+++ Items +++

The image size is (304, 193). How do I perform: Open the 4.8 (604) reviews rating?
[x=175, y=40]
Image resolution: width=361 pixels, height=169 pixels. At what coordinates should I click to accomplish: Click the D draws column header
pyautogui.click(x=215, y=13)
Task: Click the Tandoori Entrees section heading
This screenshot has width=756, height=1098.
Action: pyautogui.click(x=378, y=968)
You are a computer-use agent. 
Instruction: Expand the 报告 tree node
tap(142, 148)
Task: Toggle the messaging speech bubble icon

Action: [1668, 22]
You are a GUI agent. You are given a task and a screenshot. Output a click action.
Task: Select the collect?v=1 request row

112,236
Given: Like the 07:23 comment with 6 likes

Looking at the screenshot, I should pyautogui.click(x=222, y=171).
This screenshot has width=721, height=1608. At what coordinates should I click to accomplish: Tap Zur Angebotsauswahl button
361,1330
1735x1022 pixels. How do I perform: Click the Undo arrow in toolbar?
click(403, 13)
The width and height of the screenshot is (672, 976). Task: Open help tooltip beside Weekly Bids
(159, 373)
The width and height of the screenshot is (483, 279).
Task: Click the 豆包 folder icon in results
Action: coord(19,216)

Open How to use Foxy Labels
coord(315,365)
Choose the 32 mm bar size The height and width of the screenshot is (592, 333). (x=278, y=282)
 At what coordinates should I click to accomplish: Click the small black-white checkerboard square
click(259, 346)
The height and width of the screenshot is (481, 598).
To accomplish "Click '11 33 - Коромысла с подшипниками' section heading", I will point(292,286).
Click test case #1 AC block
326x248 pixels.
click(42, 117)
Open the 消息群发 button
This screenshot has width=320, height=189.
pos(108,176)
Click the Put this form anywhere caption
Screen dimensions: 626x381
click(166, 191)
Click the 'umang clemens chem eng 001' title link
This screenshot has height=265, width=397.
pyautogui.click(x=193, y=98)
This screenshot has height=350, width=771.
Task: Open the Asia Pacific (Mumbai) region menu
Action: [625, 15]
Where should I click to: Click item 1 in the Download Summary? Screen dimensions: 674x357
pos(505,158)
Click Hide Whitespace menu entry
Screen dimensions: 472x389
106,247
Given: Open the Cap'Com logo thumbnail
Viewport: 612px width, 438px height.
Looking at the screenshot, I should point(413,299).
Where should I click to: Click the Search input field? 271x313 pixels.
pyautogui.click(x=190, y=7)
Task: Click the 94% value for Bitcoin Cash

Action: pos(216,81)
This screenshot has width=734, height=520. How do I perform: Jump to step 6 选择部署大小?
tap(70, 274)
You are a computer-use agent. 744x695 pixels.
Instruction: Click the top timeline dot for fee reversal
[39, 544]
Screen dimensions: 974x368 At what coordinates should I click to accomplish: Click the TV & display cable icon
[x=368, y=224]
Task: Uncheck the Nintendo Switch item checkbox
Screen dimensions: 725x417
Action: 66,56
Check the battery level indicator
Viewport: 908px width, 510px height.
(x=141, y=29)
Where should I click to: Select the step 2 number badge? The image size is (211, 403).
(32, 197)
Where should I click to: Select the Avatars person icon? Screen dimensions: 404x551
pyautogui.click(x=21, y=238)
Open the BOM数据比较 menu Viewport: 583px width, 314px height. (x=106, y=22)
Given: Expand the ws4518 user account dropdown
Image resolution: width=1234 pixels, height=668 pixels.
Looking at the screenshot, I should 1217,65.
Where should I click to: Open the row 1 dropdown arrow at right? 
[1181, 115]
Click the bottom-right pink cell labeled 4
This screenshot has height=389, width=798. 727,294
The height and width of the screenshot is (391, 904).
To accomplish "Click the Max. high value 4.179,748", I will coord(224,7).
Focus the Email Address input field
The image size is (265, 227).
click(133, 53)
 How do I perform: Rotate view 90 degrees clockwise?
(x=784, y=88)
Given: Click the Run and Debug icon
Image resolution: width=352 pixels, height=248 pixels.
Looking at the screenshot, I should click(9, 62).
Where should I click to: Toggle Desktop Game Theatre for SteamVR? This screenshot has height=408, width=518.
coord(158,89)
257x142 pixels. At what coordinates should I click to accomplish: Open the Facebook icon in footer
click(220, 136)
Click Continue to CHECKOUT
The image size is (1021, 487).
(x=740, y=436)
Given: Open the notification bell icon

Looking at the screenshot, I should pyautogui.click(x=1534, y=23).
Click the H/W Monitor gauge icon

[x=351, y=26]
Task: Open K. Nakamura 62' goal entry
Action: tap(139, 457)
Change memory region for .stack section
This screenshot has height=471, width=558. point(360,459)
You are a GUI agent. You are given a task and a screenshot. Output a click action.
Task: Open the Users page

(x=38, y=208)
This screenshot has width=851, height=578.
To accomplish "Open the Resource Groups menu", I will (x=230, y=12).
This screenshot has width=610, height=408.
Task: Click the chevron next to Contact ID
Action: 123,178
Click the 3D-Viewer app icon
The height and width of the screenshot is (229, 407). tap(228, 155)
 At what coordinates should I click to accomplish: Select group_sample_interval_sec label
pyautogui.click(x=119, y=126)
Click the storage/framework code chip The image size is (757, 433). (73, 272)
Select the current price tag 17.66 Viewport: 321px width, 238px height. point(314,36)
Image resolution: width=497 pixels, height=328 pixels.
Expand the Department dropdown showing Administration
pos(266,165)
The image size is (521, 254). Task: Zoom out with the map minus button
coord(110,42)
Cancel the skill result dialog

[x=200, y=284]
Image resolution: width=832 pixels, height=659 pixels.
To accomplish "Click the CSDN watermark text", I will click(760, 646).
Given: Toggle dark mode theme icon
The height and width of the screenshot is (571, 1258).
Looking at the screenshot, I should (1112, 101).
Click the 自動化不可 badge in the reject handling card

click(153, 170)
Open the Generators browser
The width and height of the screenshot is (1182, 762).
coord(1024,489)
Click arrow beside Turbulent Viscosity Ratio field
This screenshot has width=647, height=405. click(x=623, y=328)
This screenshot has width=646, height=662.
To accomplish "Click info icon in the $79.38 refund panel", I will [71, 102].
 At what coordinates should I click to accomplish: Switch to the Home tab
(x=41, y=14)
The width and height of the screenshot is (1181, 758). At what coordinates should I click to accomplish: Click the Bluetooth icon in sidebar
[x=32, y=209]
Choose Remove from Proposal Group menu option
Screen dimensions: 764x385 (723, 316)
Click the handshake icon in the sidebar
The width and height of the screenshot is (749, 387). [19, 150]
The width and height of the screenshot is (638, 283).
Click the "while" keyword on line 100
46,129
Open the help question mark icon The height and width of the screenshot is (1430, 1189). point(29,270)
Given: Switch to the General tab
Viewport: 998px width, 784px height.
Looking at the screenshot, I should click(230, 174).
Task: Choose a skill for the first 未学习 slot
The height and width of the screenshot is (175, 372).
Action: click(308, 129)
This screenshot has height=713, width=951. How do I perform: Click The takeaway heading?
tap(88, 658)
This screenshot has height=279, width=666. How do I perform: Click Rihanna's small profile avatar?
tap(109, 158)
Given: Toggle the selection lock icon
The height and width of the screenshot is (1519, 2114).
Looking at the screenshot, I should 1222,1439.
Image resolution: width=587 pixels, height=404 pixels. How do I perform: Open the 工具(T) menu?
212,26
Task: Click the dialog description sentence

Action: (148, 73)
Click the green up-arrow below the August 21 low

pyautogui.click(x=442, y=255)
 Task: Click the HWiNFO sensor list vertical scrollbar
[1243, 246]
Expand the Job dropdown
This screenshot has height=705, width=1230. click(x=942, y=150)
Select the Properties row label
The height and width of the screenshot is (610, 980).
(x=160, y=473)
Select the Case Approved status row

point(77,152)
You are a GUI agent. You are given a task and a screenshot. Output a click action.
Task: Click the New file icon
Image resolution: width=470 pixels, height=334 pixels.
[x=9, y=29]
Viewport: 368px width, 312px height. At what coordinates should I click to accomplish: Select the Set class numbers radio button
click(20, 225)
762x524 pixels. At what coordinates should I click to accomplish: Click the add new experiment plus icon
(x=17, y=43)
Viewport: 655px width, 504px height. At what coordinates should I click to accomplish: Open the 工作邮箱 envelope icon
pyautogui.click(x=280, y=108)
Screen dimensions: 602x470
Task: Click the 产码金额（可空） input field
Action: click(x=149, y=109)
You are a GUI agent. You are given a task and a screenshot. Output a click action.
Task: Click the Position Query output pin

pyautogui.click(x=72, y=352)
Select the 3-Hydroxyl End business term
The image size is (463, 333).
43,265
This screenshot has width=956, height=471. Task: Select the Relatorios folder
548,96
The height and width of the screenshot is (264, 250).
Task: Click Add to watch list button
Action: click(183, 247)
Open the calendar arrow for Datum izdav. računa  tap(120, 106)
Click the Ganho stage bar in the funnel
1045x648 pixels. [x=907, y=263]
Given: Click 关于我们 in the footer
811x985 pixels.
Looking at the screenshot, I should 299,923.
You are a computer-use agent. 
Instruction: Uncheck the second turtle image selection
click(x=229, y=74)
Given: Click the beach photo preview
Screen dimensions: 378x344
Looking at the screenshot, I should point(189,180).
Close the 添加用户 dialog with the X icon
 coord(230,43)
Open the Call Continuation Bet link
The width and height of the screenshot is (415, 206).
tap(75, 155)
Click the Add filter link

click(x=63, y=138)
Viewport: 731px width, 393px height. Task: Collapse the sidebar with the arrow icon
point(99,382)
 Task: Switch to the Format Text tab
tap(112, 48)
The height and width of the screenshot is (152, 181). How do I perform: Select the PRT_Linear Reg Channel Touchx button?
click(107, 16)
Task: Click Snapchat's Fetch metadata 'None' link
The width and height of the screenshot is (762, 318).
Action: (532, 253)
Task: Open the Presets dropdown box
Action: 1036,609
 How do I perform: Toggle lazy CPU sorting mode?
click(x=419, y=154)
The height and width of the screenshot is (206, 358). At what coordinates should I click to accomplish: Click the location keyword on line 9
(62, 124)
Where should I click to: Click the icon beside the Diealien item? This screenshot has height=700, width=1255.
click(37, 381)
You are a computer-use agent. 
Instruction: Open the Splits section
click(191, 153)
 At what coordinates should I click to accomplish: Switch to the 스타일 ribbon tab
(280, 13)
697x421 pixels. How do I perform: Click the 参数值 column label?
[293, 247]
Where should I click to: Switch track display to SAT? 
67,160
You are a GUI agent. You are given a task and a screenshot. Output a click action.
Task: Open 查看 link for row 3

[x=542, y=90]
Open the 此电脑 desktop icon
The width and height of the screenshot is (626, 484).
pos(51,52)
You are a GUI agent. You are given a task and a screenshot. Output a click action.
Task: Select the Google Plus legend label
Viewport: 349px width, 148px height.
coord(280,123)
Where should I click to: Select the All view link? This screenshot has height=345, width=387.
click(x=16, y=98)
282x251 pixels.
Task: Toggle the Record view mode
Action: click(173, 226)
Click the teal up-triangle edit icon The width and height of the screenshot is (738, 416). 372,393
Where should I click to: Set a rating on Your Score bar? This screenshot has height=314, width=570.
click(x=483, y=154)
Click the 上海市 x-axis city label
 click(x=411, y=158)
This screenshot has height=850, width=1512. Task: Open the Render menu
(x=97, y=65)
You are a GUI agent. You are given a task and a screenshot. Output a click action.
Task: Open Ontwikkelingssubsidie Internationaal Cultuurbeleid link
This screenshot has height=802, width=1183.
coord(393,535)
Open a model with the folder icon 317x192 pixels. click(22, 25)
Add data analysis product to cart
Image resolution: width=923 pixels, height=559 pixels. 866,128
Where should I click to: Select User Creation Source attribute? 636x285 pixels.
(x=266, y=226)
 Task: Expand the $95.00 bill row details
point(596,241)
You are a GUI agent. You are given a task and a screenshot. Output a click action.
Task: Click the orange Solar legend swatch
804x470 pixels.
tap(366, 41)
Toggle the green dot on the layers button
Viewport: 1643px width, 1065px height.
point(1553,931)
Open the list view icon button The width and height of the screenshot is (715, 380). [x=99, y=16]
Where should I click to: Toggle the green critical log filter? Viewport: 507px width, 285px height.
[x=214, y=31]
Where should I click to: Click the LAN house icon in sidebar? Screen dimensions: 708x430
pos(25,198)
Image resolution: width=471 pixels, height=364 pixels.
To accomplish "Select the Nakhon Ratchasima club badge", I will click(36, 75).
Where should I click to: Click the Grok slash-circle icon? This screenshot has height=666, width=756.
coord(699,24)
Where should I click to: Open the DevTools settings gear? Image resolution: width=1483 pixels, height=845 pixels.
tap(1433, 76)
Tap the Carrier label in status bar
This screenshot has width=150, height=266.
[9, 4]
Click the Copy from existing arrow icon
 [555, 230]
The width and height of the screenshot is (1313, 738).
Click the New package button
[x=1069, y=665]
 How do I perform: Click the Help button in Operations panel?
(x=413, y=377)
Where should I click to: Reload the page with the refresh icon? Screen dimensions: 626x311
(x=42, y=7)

+++

Instructions for the task: Rewrite everything from the line containing "The width and height of the screenshot is (1313, 738)." down to the end of the entries, swapping "button" for "control" and leaving all else unchanged.

Written answer:
The width and height of the screenshot is (1313, 738).
Click the New package control
[x=1069, y=665]
 How do I perform: Click the Help control in Operations panel?
(x=413, y=377)
Where should I click to: Reload the page with the refresh icon? Screen dimensions: 626x311
(x=42, y=7)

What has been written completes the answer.